------ EXTRACTED RECORDS
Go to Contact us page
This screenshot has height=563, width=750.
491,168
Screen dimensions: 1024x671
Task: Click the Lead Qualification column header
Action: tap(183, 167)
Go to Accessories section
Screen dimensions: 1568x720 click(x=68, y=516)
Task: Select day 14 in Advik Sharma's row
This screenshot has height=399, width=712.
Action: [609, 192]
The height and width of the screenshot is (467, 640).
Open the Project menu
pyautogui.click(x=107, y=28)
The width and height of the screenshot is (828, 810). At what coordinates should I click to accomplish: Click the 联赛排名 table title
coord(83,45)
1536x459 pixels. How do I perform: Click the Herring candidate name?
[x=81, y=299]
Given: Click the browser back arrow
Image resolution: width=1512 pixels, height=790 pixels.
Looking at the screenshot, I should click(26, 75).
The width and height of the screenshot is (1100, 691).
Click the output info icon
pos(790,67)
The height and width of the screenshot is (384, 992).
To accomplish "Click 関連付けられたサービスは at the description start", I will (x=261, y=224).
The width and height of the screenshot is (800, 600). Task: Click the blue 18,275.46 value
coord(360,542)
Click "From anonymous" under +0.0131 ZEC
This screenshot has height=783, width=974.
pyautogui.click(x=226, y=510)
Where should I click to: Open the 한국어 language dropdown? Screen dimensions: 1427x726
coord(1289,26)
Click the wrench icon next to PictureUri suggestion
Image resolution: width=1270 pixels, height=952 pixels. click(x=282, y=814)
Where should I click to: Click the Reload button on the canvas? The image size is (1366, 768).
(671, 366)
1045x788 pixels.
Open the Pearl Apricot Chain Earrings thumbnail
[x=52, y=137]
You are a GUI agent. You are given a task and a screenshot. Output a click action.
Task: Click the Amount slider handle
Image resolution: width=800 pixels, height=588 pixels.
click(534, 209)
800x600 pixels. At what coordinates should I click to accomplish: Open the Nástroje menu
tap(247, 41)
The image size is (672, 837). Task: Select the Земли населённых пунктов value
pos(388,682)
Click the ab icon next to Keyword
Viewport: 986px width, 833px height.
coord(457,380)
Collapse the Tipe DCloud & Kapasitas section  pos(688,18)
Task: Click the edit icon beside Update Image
------------
**WORK REQUEST:** Please type the entries above out again exactly.

**ANSWER FOR THE TASK:**
Go to Contact us page
This screenshot has height=563, width=750.
491,168
Screen dimensions: 1024x671
Task: Click the Lead Qualification column header
Action: tap(183, 167)
Go to Accessories section
Screen dimensions: 1568x720 click(x=68, y=516)
Task: Select day 14 in Advik Sharma's row
This screenshot has height=399, width=712.
Action: [609, 192]
The height and width of the screenshot is (467, 640).
Open the Project menu
pyautogui.click(x=107, y=28)
The width and height of the screenshot is (828, 810). At what coordinates should I click to accomplish: Click the 联赛排名 table title
coord(83,45)
1536x459 pixels. How do I perform: Click the Herring candidate name?
[x=81, y=299]
Given: Click the browser back arrow
Image resolution: width=1512 pixels, height=790 pixels.
Looking at the screenshot, I should click(26, 75).
The width and height of the screenshot is (1100, 691).
Click the output info icon
pos(790,67)
The height and width of the screenshot is (384, 992).
To accomplish "Click 関連付けられたサービスは at the description start", I will (x=261, y=224).
The width and height of the screenshot is (800, 600). Task: Click the blue 18,275.46 value
coord(360,542)
Click "From anonymous" under +0.0131 ZEC
This screenshot has height=783, width=974.
pyautogui.click(x=226, y=510)
Where should I click to: Open the 한국어 language dropdown? Screen dimensions: 1427x726
coord(1289,26)
Click the wrench icon next to PictureUri suggestion
Image resolution: width=1270 pixels, height=952 pixels. click(x=282, y=814)
Where should I click to: Click the Reload button on the canvas? The image size is (1366, 768).
(671, 366)
1045x788 pixels.
Open the Pearl Apricot Chain Earrings thumbnail
[x=52, y=137]
You are a GUI agent. You are given a task and a screenshot. Output a click action.
Task: Click the Amount slider handle
Image resolution: width=800 pixels, height=588 pixels.
click(534, 209)
800x600 pixels. At what coordinates should I click to accomplish: Open the Nástroje menu
tap(247, 41)
The image size is (672, 837). Task: Select the Земли населённых пунктов value
pos(388,682)
Click the ab icon next to Keyword
Viewport: 986px width, 833px height.
coord(457,380)
Collapse the Tipe DCloud & Kapasitas section  pos(688,18)
Task: Click the edit icon beside Update Image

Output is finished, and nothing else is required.